I’ve been depressed off and on most of my adult life and some of my younger years. I’ve been on anti-depressants before, and never felt they did the work I needed from them. Anytime I’ve come out of the haze of depression I’ve looked back and realized how horrible I was. I also remember the last haze fairly well, and can see how much I fostered the depression with all that I did not do. I sat around the house watching TV, eating too much, and barely getting up to let the dog out some days. I was in it, in a bad way! Depression can over take us if we let it. I’ve told others this before, but this time around I’m not letting it take me again. I felt a presence in me so close to my heart back in December, just after Christmas, that told me I can lose weight and be happy with my life if I just let go of the depression. I knew it was God’s push that led me to be happy again, and it was the movements and the activities and the healthy living that had sustained that happiness in me.
Exercise and a healthy diet are my saving grace. I would not be able to focus myself into the person I am now, with the structure I have given myself, be able to smile when I’m hurting, or just plain be a forgiving person if I didn’t have this going for me. With my degree in psychology and my research outside of the classroom I know a lot about the depression that hits me and others, and I even know plenty about the medication that goes into treating depression. First off, I think anti-depressants work and are suitable for most people. I am not one of them. I hate taking pills, mostly because I can’t remember to take them, and really want to give myself the power to overcome my own problems. In most people, they aren’t capable of doing this, due to the chemicals that create depression in our body. I still had plenty of the chemical problems with depression but research shows that exercise positively affects the same neurotransmitters that antidepressants target. Exercise also produces feel-good brain chemicals called “endorphins,” which promote the sense of well-being and satisfaction and can releases tension in muscles that contributes to depression-related soreness and insomnia. Exercise also reduces levels of the stress hormone cortisol, relieving feelings of anxiety and agitation as well as raises your body temperature, which appears to have calming effects. All of this is what helps me to keep the depression at bay, but so many people need to take the medication on top of the exercise in order to get all the positive effects the antidepressant has to offer.

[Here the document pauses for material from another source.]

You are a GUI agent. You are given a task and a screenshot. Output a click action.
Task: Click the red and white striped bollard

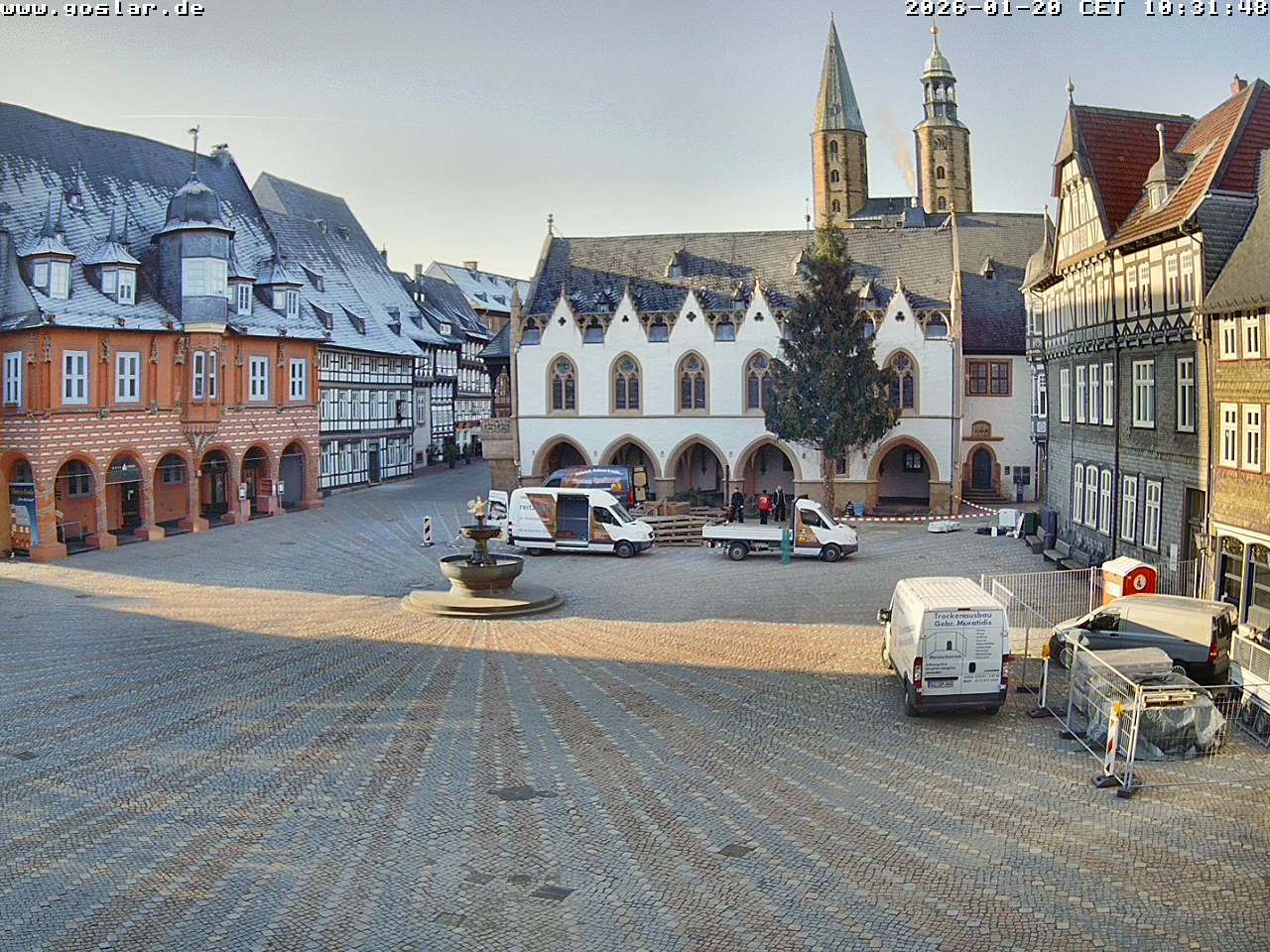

Exercising has so many more positive results besides weight loss and muscle building. It can increase your attention, give you more confidence, and increase your self-esteem. All of these have happened for me. But, even with exercise you have to make the choice to change the side you’re on. Are you going to be on your own side or the side of the depression – make the spiritual switch (as my pastor would say), are you going to give God your faith that he will help you through your troubles and fulfill all he has promised or are you going to give into the Evil and allow those dark thoughts of self loath take over? I know how difficult it can be to make that choice. When you are in that dark place you begin to focus on everything bad around you, how hopeless everything seems, and that you are an undeserving and pathetic person because you aren’t able to do what you need to do. When the Evil as strong as this comes to take you over, you need to know the weaknesses and the information about exercise can give you an effective strategy to fight against it. Most of us during our dark times forget that how we think and feel is directly related to what the chemicals in our brain and body are doing.
So, how do we make the first move out of the dark hole? You’ve already made a choice to get out, so now you just have to move. I know that getting out of bed, taking a shower, and doing your daily routine seems like to much work, but when it’s all done you will feel accomplished and determined to do more the next day. Here are some tips –
• Always talk to your doctor first!
• Do something you enjoy (or that you did enjoy when you weren’t depressed): For me it was going for walks with my family at first. Then it moved into cooking again. I finally went back to scrapbooking and found my real passion (besides exercise). Maybe for you it’s playing a sport with friends, fishing and camping, or long drives outside of town to a place you haven’t been in awhile.
• Set Goals: Just get moving! Taking a shower for the first day and getting the dirt and tears off of you are a great first step. But, research has shown that at least 30 minutes per day results in maximum depression-fighting benefits, but you don’t have to start there if that seems overwhelming at first. Start with any duration and intensity level that you're pretty sure you can easily manage on most days, and go from there.
• Know your weaknesses & plan for set backs: Yeah, we all have them and yes they will make us feel bad again. If you know that ahead then you are a step ahead of the depression before it even hits you. My first major set back right away was when I bought a scale finally. I had been using my Wii Fit to weigh myself, and the week I brought that scale into the house it revealed to me that I was 5lbs heavier then what the Wii had been telling me. I felt like a failure, that all my work was a waist of time. I cried probably for 30 minutes, said I was quitting, and sat on the floor of the bathroom feeling like a failure. But, once I was done I picked myself back up and after awhile I was back on track. It will happen; you will gain weight or just stop losing. You have to fight through this and give yourself credit for all the hard work you have already accomplished.